Nothing but the lines from the top of the data to the line holding "You are a computer-use agent." should be printed, word for word and both ends included; leave the pictures out.

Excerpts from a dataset
--

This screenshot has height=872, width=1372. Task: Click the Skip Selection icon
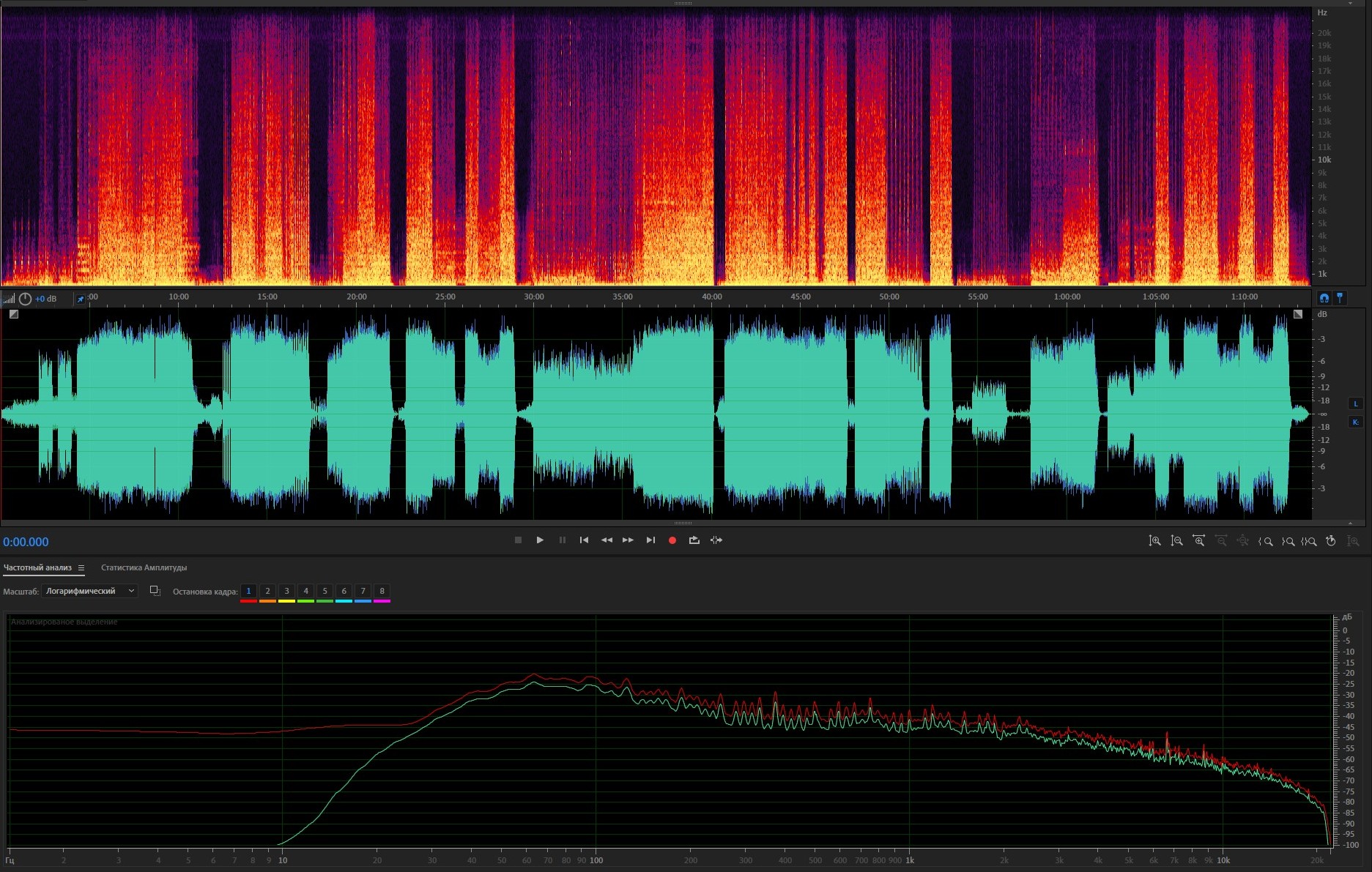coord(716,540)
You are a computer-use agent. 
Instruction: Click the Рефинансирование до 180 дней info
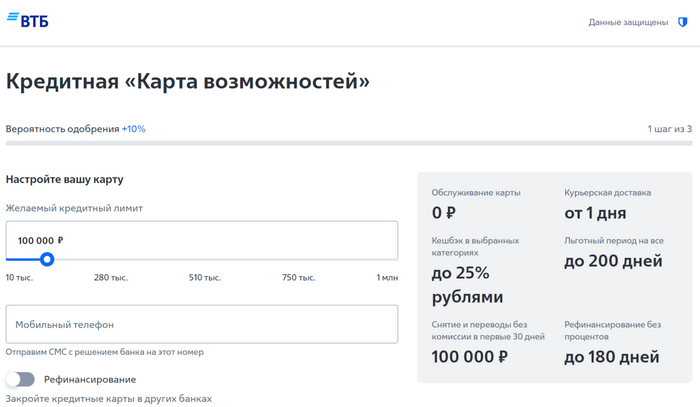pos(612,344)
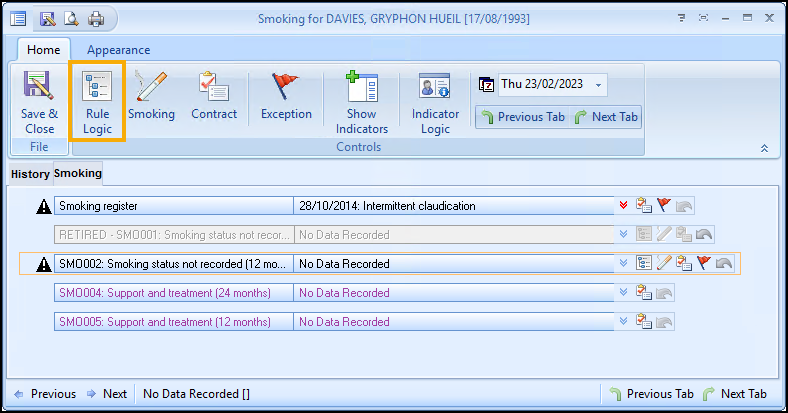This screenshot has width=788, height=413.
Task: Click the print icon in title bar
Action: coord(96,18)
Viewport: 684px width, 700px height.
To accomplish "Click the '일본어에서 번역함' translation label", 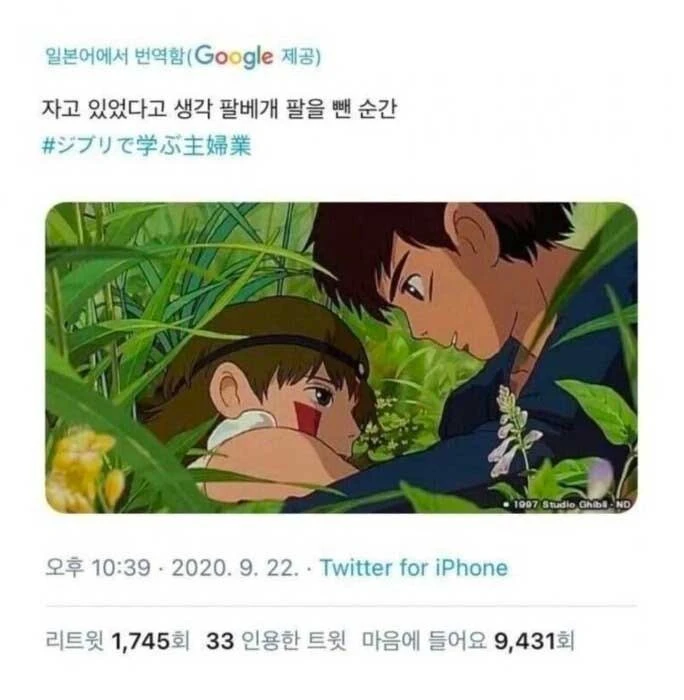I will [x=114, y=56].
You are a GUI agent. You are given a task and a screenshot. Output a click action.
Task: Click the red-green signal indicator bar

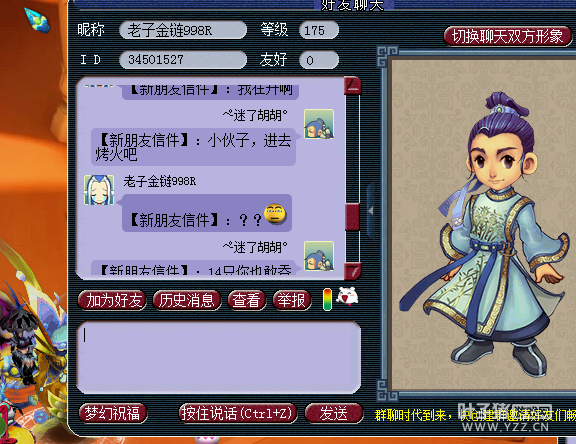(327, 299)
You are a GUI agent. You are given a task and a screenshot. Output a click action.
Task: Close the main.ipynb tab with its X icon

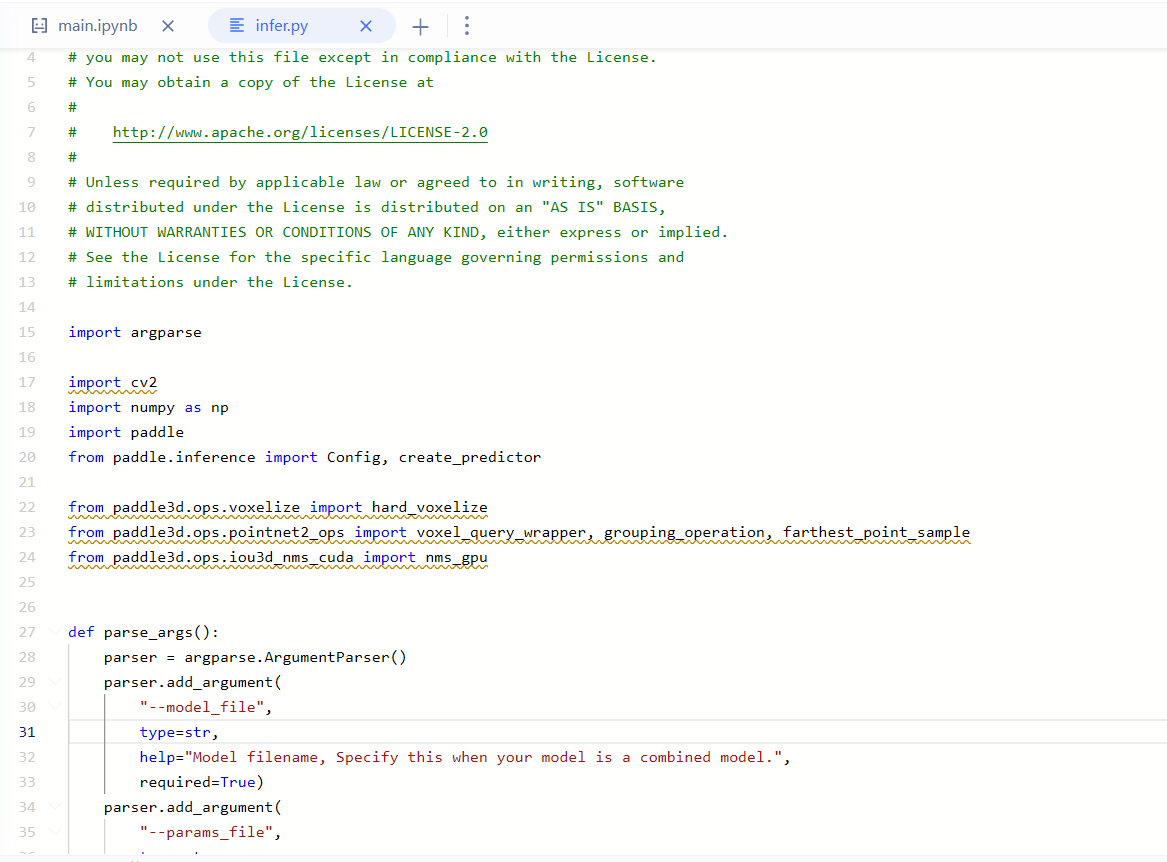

--

### WORKED SOLUTION
This screenshot has height=872, width=1372. Task: Click the Skip Selection icon
coord(716,540)
You are a computer-use agent. 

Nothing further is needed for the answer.